- _AIM OF THE TASK_: Return the data that follows exactly. Include every line.

Collected data:

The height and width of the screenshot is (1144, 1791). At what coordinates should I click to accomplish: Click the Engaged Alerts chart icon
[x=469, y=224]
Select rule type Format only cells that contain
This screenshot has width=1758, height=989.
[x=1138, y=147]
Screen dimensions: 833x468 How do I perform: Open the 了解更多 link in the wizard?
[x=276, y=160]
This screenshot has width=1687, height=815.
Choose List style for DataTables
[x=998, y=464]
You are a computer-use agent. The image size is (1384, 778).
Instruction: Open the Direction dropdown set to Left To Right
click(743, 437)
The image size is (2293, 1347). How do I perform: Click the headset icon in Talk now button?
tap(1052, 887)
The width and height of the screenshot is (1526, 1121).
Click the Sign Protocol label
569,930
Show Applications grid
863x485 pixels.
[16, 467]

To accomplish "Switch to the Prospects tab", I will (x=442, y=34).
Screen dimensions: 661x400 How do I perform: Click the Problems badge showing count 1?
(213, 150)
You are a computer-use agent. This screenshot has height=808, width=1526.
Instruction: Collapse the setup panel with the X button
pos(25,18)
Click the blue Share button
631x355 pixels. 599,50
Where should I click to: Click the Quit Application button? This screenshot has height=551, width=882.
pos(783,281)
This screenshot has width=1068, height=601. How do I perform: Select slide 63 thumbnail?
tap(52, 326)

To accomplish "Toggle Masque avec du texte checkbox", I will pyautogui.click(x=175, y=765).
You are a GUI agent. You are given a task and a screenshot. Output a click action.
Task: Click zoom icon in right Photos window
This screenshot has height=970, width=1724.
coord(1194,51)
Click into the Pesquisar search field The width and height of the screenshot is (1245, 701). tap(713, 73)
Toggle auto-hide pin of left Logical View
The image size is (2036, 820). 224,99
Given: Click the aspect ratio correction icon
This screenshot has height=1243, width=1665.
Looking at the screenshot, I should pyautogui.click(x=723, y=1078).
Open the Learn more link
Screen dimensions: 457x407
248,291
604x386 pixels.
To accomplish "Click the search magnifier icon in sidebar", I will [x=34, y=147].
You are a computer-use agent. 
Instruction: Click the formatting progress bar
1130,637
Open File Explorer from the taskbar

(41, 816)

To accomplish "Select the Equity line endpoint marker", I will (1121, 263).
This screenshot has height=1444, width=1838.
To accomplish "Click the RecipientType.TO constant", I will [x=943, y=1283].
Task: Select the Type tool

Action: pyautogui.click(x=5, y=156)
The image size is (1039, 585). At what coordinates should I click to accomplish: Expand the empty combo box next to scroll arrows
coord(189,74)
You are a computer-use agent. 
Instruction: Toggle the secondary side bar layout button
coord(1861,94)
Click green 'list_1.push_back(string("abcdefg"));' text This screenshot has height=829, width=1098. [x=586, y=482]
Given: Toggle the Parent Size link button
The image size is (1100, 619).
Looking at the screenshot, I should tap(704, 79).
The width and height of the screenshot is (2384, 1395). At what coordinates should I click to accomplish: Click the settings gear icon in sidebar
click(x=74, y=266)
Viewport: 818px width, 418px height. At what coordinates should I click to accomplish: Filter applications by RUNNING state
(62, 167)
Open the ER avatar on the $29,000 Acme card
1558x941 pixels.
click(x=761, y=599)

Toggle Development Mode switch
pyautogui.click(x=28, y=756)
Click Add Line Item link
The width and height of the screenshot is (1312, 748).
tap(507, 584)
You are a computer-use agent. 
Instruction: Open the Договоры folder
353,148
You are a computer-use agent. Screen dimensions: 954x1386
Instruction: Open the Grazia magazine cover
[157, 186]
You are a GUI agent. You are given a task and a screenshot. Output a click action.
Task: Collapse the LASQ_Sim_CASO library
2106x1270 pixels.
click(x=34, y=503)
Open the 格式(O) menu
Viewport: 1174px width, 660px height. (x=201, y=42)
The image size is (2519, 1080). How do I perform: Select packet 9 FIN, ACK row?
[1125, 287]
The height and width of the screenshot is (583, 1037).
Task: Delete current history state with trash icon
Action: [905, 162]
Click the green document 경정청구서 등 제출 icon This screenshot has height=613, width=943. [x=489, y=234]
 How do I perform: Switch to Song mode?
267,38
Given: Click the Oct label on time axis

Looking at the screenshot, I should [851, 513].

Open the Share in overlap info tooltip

- _WRITTEN RESPONSE_:
The height and width of the screenshot is (1144, 1791). At what coordinates should I click to accomplish: Click the Engaged Alerts chart icon
[x=469, y=224]
Select rule type Format only cells that contain
This screenshot has width=1758, height=989.
[x=1138, y=147]
Screen dimensions: 833x468 How do I perform: Open the 了解更多 link in the wizard?
[x=276, y=160]
This screenshot has width=1687, height=815.
Choose List style for DataTables
[x=998, y=464]
You are a computer-use agent. The image size is (1384, 778).
Instruction: Open the Direction dropdown set to Left To Right
click(743, 437)
The image size is (2293, 1347). How do I perform: Click the headset icon in Talk now button?
tap(1052, 887)
The width and height of the screenshot is (1526, 1121).
Click the Sign Protocol label
569,930
Show Applications grid
863x485 pixels.
[16, 467]

To accomplish "Switch to the Prospects tab", I will (x=442, y=34).
Screen dimensions: 661x400 How do I perform: Click the Problems badge showing count 1?
(213, 150)
You are a computer-use agent. This screenshot has height=808, width=1526.
Instruction: Collapse the setup panel with the X button
pos(25,18)
Click the blue Share button
631x355 pixels. 599,50
Where should I click to: Click the Quit Application button? This screenshot has height=551, width=882.
pos(783,281)
This screenshot has width=1068, height=601. How do I perform: Select slide 63 thumbnail?
tap(52, 326)

To accomplish "Toggle Masque avec du texte checkbox", I will pyautogui.click(x=175, y=765).
You are a GUI agent. You are given a task and a screenshot. Output a click action.
Task: Click zoom icon in right Photos window
This screenshot has height=970, width=1724.
coord(1194,51)
Click into the Pesquisar search field The width and height of the screenshot is (1245, 701). tap(713, 73)
Toggle auto-hide pin of left Logical View
The image size is (2036, 820). 224,99
Given: Click the aspect ratio correction icon
This screenshot has height=1243, width=1665.
Looking at the screenshot, I should pyautogui.click(x=723, y=1078).
Open the Learn more link
Screen dimensions: 457x407
248,291
604x386 pixels.
To accomplish "Click the search magnifier icon in sidebar", I will [x=34, y=147].
You are a computer-use agent. 
Instruction: Click the formatting progress bar
1130,637
Open File Explorer from the taskbar

(41, 816)

To accomplish "Select the Equity line endpoint marker", I will (1121, 263).
This screenshot has height=1444, width=1838.
To accomplish "Click the RecipientType.TO constant", I will [x=943, y=1283].
Task: Select the Type tool

Action: pyautogui.click(x=5, y=156)
The image size is (1039, 585). At what coordinates should I click to accomplish: Expand the empty combo box next to scroll arrows
coord(189,74)
You are a computer-use agent. 
Instruction: Toggle the secondary side bar layout button
coord(1861,94)
Click green 'list_1.push_back(string("abcdefg"));' text This screenshot has height=829, width=1098. [x=586, y=482]
Given: Toggle the Parent Size link button
The image size is (1100, 619).
Looking at the screenshot, I should tap(704, 79).
The width and height of the screenshot is (2384, 1395). At what coordinates should I click to accomplish: Click the settings gear icon in sidebar
click(x=74, y=266)
Viewport: 818px width, 418px height. At what coordinates should I click to accomplish: Filter applications by RUNNING state
(62, 167)
Open the ER avatar on the $29,000 Acme card
1558x941 pixels.
click(x=761, y=599)

Toggle Development Mode switch
pyautogui.click(x=28, y=756)
Click Add Line Item link
The width and height of the screenshot is (1312, 748).
tap(507, 584)
You are a computer-use agent. 
Instruction: Open the Договоры folder
353,148
You are a computer-use agent. Screen dimensions: 954x1386
Instruction: Open the Grazia magazine cover
[157, 186]
You are a GUI agent. You are given a task and a screenshot. Output a click action.
Task: Collapse the LASQ_Sim_CASO library
2106x1270 pixels.
click(x=34, y=503)
Open the 格式(O) menu
Viewport: 1174px width, 660px height. (x=201, y=42)
The image size is (2519, 1080). How do I perform: Select packet 9 FIN, ACK row?
[1125, 287]
The height and width of the screenshot is (583, 1037).
Task: Delete current history state with trash icon
Action: [905, 162]
Click the green document 경정청구서 등 제출 icon This screenshot has height=613, width=943. [x=489, y=234]
 How do I perform: Switch to Song mode?
267,38
Given: Click the Oct label on time axis

Looking at the screenshot, I should [851, 513].

Open the Share in overlap info tooltip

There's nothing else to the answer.